Dataset excerpts >>
------------------------------------
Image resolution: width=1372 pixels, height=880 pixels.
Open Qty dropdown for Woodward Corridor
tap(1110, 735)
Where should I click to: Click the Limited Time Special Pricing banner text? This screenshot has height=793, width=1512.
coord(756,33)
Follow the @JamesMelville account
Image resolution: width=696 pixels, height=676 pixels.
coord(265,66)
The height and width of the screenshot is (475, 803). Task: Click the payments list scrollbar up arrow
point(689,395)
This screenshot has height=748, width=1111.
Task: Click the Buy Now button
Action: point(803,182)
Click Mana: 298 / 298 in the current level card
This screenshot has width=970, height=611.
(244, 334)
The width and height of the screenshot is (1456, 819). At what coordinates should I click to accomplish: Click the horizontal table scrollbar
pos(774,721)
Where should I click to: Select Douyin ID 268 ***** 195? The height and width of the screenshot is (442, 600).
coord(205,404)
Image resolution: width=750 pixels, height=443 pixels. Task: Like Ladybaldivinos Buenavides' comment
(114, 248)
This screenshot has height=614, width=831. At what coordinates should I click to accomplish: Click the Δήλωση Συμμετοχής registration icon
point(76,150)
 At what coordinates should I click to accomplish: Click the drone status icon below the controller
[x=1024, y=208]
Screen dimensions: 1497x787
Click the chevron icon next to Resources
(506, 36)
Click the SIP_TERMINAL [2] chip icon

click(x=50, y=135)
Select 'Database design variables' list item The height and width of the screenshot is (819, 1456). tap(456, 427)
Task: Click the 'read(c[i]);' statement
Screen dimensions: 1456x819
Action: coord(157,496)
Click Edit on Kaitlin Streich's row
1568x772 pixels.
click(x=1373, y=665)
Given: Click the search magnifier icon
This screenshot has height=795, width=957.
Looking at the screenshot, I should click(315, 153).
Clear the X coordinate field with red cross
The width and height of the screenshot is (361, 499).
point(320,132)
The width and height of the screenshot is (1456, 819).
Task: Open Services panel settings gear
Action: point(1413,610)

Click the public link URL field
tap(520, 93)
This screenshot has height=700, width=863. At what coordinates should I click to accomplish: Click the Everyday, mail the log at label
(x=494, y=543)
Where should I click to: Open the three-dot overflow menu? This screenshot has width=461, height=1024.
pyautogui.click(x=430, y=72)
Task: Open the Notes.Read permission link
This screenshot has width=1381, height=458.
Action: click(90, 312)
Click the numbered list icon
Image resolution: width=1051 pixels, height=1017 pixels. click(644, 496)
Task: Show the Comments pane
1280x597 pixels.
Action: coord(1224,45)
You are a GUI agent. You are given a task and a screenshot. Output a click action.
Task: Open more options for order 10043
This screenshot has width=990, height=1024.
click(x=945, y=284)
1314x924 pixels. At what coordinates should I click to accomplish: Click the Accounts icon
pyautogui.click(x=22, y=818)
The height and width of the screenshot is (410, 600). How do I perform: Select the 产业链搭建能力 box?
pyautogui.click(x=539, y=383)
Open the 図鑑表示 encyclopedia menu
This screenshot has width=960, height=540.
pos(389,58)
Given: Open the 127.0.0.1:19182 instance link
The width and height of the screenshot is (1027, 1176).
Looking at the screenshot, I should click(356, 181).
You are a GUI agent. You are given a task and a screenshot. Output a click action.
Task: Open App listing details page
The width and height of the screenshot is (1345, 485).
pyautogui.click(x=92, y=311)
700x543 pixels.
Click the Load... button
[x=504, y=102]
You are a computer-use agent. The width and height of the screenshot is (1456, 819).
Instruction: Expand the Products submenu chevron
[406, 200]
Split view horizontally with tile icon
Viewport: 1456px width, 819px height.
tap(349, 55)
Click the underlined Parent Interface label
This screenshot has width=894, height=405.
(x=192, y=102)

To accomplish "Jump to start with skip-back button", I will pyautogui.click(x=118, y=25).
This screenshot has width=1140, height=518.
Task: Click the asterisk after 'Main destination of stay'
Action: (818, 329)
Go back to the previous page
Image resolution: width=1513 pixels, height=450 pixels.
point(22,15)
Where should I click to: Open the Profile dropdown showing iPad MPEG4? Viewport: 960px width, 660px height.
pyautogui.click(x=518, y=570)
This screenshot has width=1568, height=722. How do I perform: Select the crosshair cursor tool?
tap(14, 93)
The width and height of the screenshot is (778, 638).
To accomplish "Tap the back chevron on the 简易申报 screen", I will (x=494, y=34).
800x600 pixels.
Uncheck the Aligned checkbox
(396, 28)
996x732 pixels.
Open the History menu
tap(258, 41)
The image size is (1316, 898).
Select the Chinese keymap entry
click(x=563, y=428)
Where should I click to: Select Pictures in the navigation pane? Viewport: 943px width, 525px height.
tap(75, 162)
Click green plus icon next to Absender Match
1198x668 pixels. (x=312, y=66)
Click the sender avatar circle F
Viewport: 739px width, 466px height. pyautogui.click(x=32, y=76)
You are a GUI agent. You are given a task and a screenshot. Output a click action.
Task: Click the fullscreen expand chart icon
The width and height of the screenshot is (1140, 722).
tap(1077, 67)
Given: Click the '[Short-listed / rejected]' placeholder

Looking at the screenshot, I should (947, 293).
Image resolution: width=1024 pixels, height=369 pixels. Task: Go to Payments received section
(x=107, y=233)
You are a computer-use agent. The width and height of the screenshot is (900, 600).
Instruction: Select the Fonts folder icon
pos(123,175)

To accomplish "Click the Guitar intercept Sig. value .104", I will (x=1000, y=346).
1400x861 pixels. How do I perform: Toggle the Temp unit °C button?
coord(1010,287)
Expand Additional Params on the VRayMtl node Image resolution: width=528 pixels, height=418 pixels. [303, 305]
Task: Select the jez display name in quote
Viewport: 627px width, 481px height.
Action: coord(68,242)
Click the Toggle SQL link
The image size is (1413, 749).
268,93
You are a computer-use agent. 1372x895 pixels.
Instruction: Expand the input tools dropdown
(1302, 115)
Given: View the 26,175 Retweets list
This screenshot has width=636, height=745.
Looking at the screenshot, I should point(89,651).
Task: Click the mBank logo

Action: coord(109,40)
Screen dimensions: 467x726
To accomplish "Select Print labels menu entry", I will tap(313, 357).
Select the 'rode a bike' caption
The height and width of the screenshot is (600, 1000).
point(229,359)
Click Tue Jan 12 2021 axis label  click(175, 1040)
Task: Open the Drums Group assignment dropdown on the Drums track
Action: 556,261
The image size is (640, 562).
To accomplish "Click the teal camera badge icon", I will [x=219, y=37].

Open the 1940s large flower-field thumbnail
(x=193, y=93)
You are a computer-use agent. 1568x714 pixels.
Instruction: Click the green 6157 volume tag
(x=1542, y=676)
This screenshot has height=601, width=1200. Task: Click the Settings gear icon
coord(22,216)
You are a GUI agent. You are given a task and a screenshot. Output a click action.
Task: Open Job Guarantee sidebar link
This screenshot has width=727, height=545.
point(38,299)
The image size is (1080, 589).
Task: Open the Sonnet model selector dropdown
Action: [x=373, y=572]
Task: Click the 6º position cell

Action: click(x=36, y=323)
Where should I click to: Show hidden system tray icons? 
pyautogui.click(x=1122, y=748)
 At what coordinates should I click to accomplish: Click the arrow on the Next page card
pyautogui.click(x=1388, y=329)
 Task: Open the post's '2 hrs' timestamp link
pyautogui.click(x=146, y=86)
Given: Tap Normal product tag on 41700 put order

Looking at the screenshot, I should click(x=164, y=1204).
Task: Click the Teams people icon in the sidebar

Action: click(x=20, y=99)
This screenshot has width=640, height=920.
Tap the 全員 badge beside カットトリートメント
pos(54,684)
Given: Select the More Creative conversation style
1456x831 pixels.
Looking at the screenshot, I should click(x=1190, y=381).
------------------------------------
Exercise >> Substitute "side panel" for "sidebar" and rewrite the material, starting at the line containing "Open the 1940s large flower-field thumbnail" and ending with the line containing "pos(54,684)". Keep everything else the same.

Correct result >>
Open the 1940s large flower-field thumbnail
(x=193, y=93)
You are a computer-use agent. 1568x714 pixels.
Instruction: Click the green 6157 volume tag
(x=1542, y=676)
This screenshot has height=601, width=1200. Task: Click the Settings gear icon
coord(22,216)
You are a GUI agent. You are given a task and a screenshot. Output a click action.
Task: Open Job Guarantee side panel link
This screenshot has width=727, height=545.
point(38,299)
The image size is (1080, 589).
Task: Open the Sonnet model selector dropdown
Action: [x=373, y=572]
Task: Click the 6º position cell

Action: click(x=36, y=323)
Where should I click to: Show hidden system tray icons? 
pyautogui.click(x=1122, y=748)
 At what coordinates should I click to accomplish: Click the arrow on the Next page card
pyautogui.click(x=1388, y=329)
 Task: Open the post's '2 hrs' timestamp link
pyautogui.click(x=146, y=86)
Given: Tap Normal product tag on 41700 put order

Looking at the screenshot, I should click(x=164, y=1204).
Task: Click the Teams people icon in the side panel

Action: click(x=20, y=99)
This screenshot has width=640, height=920.
Tap the 全員 badge beside カットトリートメント
pos(54,684)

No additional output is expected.